┌─ The records

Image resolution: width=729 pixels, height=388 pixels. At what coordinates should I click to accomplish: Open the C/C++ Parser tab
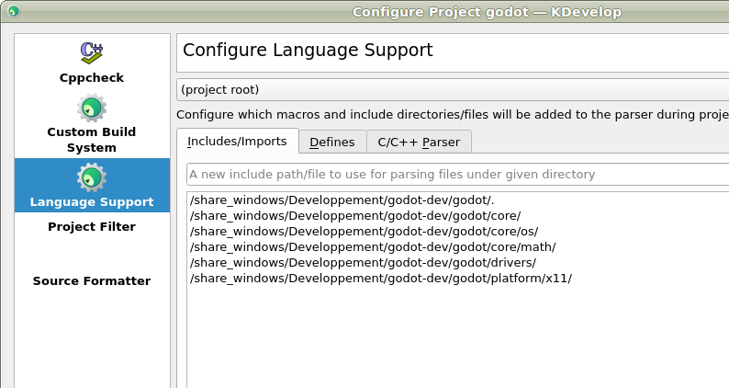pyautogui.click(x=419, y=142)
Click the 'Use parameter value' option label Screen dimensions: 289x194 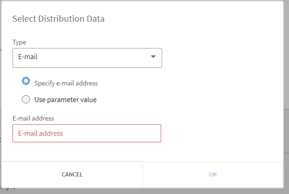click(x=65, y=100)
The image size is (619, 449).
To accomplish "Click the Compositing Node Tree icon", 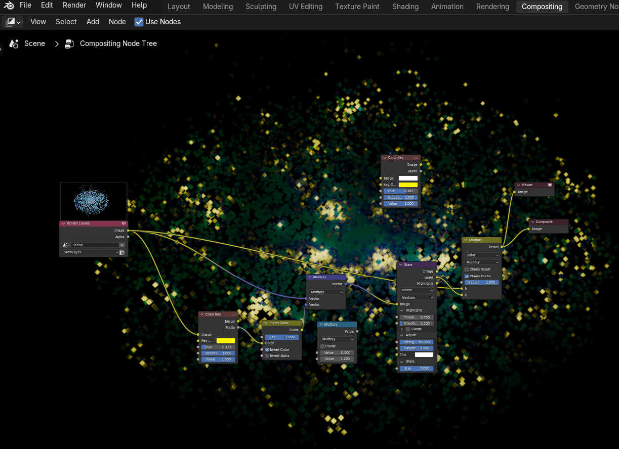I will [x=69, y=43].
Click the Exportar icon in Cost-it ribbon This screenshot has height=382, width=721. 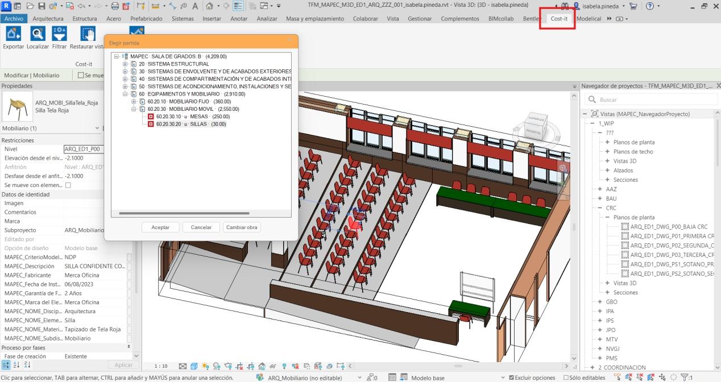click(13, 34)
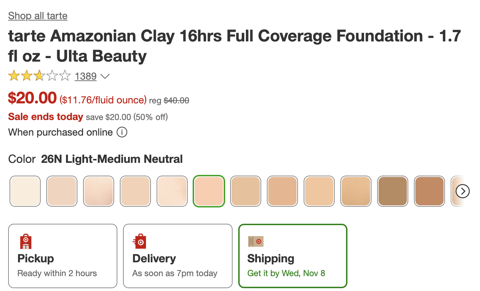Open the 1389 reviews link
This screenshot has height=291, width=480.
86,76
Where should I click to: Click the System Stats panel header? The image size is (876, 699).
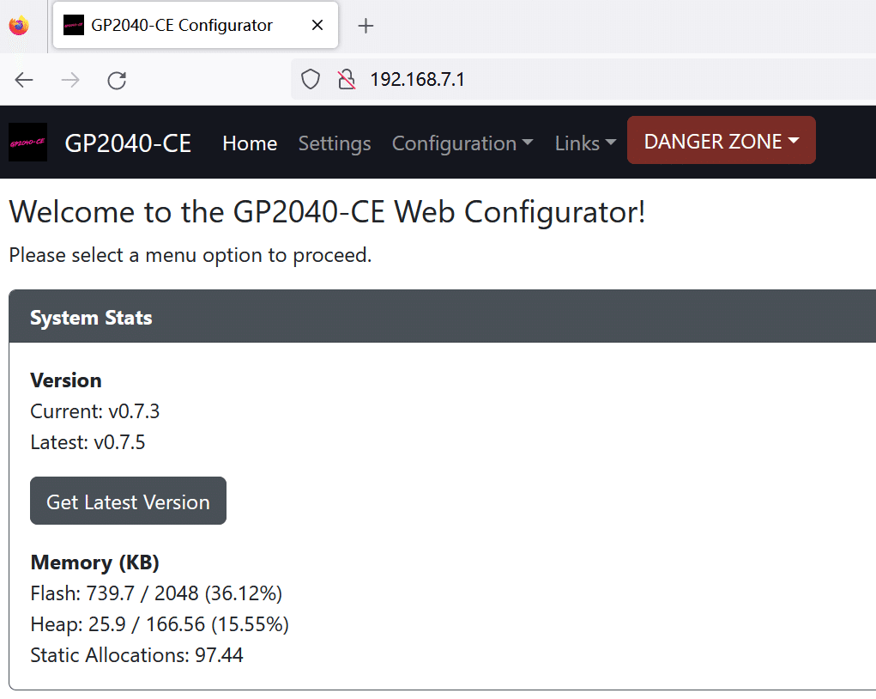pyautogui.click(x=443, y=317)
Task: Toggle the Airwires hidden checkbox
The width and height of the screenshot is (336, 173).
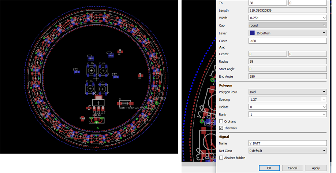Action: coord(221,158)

└─
┌─ The records

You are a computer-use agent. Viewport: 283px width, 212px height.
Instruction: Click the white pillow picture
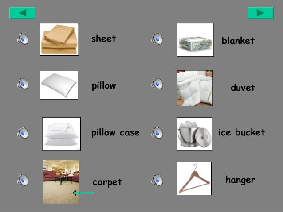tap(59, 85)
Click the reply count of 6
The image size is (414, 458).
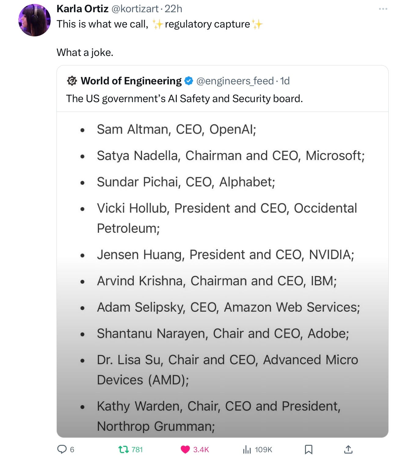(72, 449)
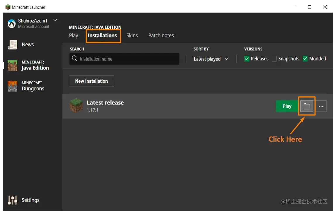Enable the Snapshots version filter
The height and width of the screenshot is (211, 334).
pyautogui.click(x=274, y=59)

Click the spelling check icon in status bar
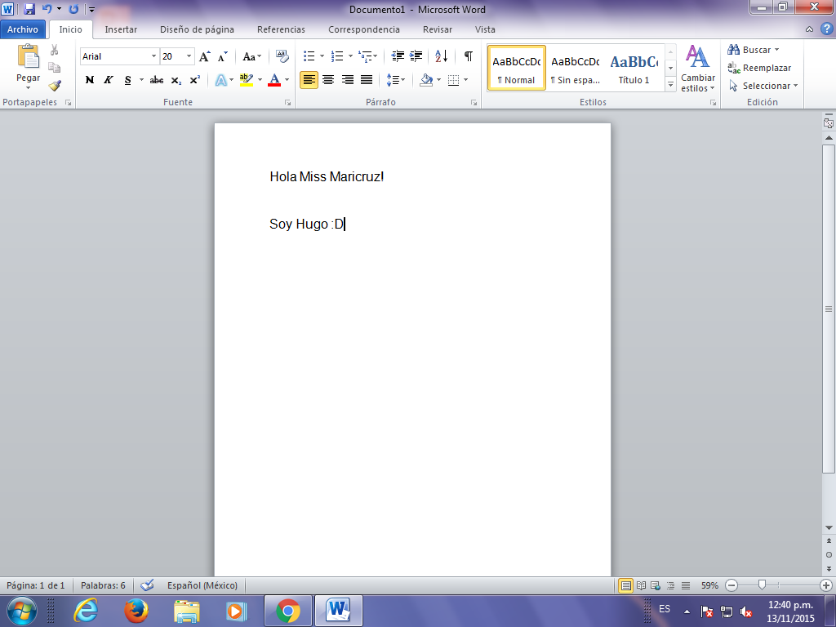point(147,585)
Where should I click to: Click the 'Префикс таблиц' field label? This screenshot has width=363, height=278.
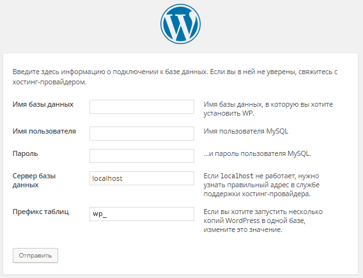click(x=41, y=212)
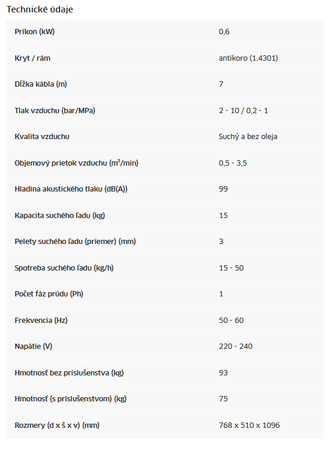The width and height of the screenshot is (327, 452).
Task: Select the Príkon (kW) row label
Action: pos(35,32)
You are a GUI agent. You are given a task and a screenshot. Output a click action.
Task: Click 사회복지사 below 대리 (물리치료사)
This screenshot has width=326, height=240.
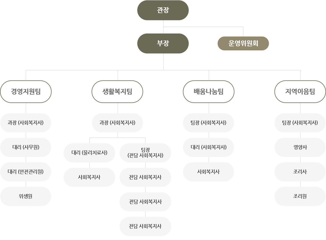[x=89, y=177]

└─

=== What is expected ===
If a line in the entries includes the word "agent", copy that line out.

=== Written response ===
You are a computer-use agent. Viewport: 283px width, 212px height.
You are a GUI agent. You are given a task and a screenshot. Output a click action.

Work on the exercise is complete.